How Good Are Charter Schools For the Public School System?
theodp writes "'You go to these charters,' gushed Bill Gates in 2010, 'and you sit and talk to these kids about how engaged they are with adults and how much they read and what they think about and how they do projects together.' Four years later, Gates is tapping his Foundation to bring charter schools to Washington State, doling out grants that included $4.25 million for HP CEO Meg Whitman's Summit Public Schools. So what's not to like? Plenty, according to Salon's The Truth About Charter Schools, in which Jeff Bryant delves into the dark side of the charter movement, including allegations of abuse, corruption, lousy instruction, and worse results. Also troubling Bryant is that the children of the charter world's biggest cheerleaders seem never to attend these schools ('A family like mine should not use up the inner-city capacity of these great schools,' was Bill Gates' excuse). Bryant also cites Rethinking Schools' Stan Karp, who argues that Charter Schools Are Undermining the Future of Public Education, functioning more like deregulated 'enterprise zones' than models of reform, providing subsidized spaces for a few at the expense of the many. 'Our country has already had more than enough experience with separate and unequal school systems,' Karp writes. 'The counterfeit claim that charter privatization is part of a new 'civil rights movement', addressing the deep and historic inequality that surrounds our schools, is belied by the real impact of rapid charter growth in cities across the country. At the level of state and federal education policy, charters are providing a reform cover for eroding the public school system and an investment opportunity for those who see education as a business rather than a fundamental institution of democratic civic life. It's time to put the brakes on charter expansion and refocus public policy on providing excellent public schools for all.'"

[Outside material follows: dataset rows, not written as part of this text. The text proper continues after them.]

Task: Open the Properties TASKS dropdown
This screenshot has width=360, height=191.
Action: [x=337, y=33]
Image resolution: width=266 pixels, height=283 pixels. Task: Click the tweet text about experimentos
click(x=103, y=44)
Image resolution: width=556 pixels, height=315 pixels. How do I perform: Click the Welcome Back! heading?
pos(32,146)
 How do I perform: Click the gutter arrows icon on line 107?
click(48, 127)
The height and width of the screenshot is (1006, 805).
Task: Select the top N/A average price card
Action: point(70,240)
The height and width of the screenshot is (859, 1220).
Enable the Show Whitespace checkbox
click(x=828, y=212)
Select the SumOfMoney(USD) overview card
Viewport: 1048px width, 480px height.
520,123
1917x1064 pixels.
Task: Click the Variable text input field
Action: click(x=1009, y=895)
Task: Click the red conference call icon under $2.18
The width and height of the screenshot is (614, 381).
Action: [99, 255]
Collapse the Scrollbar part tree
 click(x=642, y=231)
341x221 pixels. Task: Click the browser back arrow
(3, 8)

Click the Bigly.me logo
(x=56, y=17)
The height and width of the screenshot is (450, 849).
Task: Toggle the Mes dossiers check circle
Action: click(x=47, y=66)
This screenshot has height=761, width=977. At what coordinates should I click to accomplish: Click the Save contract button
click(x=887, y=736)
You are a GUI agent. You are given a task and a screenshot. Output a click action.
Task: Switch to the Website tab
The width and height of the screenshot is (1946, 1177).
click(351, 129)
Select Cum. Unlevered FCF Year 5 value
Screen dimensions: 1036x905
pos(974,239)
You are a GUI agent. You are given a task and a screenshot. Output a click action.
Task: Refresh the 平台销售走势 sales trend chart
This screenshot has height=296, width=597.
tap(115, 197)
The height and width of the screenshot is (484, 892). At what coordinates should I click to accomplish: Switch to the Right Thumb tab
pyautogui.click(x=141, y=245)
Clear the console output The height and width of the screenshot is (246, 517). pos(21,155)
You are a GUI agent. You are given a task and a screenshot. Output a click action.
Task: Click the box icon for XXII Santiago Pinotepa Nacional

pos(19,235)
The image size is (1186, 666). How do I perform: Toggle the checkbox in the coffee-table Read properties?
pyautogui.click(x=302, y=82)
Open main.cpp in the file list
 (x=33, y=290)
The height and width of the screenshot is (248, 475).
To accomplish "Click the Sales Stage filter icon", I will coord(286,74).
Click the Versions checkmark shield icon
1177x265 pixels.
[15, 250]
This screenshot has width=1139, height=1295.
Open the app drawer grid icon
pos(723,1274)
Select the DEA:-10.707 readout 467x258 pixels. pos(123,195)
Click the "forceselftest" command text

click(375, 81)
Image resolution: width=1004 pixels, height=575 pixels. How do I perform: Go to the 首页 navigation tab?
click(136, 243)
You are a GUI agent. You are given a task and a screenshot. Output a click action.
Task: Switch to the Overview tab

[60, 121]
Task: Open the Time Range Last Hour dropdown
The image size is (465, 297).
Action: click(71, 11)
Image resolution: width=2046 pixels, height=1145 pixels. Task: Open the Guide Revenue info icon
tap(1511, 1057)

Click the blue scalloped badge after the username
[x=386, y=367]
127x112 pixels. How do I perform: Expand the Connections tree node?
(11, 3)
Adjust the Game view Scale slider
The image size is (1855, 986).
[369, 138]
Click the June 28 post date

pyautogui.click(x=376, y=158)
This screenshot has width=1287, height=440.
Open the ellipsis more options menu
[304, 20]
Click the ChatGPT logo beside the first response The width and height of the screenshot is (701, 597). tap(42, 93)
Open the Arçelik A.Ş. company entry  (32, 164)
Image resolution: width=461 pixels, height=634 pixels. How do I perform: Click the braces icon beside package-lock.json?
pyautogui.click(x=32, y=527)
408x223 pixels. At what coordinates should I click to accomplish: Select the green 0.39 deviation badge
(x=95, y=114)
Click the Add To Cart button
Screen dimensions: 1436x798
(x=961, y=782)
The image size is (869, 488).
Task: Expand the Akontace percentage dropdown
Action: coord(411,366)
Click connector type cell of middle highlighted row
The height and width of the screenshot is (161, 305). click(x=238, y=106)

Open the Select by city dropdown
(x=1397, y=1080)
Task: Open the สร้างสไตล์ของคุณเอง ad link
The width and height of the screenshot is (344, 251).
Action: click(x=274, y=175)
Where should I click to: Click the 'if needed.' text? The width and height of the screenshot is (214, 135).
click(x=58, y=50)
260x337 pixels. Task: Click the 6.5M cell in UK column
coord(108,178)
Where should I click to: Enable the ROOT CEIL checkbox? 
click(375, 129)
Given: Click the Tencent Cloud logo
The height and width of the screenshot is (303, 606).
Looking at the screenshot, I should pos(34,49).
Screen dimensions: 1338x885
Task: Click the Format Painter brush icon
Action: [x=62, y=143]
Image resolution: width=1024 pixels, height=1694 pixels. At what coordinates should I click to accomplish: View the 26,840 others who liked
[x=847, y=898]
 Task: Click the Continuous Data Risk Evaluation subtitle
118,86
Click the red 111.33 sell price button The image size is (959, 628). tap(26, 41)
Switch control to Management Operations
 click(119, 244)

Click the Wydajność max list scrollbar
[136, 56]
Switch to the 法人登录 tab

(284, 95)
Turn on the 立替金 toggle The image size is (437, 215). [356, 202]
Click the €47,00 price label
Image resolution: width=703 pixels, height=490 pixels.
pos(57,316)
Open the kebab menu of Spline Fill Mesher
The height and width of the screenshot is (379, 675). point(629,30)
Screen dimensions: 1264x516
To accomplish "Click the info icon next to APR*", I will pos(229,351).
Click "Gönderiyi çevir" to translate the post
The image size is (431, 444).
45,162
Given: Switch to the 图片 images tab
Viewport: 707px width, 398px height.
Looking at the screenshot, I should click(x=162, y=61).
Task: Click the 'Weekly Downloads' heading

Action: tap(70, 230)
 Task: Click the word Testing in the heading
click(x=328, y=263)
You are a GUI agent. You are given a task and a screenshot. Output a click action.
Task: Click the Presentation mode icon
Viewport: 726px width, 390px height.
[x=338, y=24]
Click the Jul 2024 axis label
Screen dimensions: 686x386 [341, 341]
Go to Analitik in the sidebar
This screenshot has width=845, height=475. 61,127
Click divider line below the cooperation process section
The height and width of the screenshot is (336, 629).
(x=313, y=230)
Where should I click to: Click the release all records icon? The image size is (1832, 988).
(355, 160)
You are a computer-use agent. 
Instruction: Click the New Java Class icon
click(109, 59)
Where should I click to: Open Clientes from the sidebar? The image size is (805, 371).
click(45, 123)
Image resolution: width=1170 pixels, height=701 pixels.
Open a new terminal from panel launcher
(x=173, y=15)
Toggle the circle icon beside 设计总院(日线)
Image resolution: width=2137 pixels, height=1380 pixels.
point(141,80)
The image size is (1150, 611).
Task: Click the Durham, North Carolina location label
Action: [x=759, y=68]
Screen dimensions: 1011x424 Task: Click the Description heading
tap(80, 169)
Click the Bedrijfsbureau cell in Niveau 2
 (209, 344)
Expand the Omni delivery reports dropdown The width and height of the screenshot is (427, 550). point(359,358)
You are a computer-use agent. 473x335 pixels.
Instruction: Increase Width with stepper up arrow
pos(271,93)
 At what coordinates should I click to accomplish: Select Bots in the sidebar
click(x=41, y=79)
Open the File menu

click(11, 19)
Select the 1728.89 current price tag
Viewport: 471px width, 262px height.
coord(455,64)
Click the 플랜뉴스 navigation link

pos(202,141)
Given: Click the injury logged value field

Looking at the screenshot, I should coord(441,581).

If charter schools are allowed to operate, then they shouldn't benefit from special privileges that public schools don't have. They should have to accept any students in the area (regardless of academic level, just like the public schools). They also should be required to have all students take the standardized tests (instead of finding reasons to exclude children who they know won't do as well, so the school looks better ranked in comparison).
If charter schools aren't cheating and they are showing an improvement that is one thing. But too often they are cheating to make themselves look better compared to public schools.
They're called enterprise schools in my district, but the one that I was involved in was a big success. We had a plan, which was to bring E.D. Hirsch's Core Knowledge curriculum to middle school students, to prepare them for high school and beyond. We wanted the entire school to be an honors school. Students had to have a B average to get in. The school district went along with the plan, and we opened the school in 1998, and my daughter was in the first class. The NAACP warned us that they would be watching us closely because they suspected that we were creating the school only for middle class white kids. What happened surprised them and us. Middle class white kids ended up being a minority in the school. The biggest ethnic group came from lower class hispanic families who saw the school as an opportunity for their children with good grades to get ahead. We also had a number of black and asian kids from poorer neighborhoods. The district was more than happy to bus the kids from all over the city to the school. The NAACP quietly shuffled off. I think they were actually disappointed.
The school was a success, but it required the interest of parents, administrators and teachers who agreed with the vision, diligent oversight, and a district that entusiastically cooperated. If any of the above elements are missing you have a potential disaster on your hands.
Proverbs 21:19
What else is there to grade schools on?
Having standardized tests is useful, as long as you don't take the results of those tests as the be all and end all. To use test results as the only way of judging schools is to fall prey to the MBA mentality - if there isn't a simplistic metric then it doesn't exist. Think of how that mentality has affected so many businesses.
Not everything that counts can be counted, and not everything that can be counted counts.